Todo lo anterior no deja de ser sorprendente, pues sucede en un país que este año celebra el aniversario número 25 del final de la dictadura de Augusto Pinochet, una fecha que no solo marca el regreso de la democracia al país sino también su ascenso como estrella económica latinoamericana. De hecho, Chile y México son los únicos países del área que hacen parte de la Organización para la Cooperación y el Desarrollo Económicos (Ocde) y sus indicadores socioeconómicos son envidiables, pues en el último lustro esa nación austral registra índices de crecimiento superiores al 5 %, una tasa de desempleo del 6,5 %, un índice de desarrollo humano superior al de muchos países de la Unión Europea, el mejor Índice de Competitividad Global de América Latina y uno de los mejores Índices de Percepción de la Corrupción del mundo, por encima de países como Austria y Francia.

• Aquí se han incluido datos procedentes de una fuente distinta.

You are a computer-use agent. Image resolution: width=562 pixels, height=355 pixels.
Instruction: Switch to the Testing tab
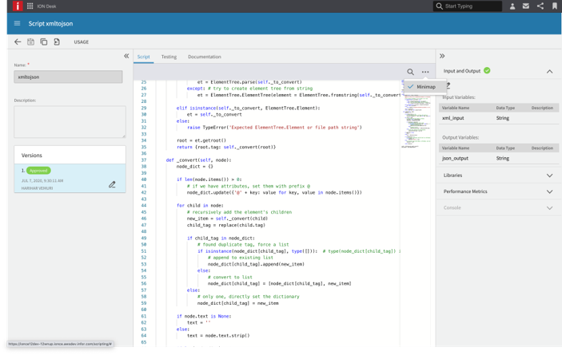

Pero entonces, ¿están equivocados los indicadores que señalan a Chile como un país ejemplar? No necesariamente. Como le dijo a esta revista Camilo Feres, profesor de la Facultad de Gobierno de la Universidad del Desarrollo, “en estos asuntos, los poderes político y económico estuvieron sometidos a un escrutinio exhaustivo y público. Y eso es una señal clara de que estamos frente a una democracia que, más allá de sus innumerables imperfecciones, funciona. La Fiscalía está cumpliendo en un grado tal con el papel que le asignó la ley, que hoy el poder que la creó sufre de ello”. Lo que en plata blanca significa que nadie, comenzando por el hijo de la presidenta, debe usufructuar la cosa pública para favorecer sus negocios particulares.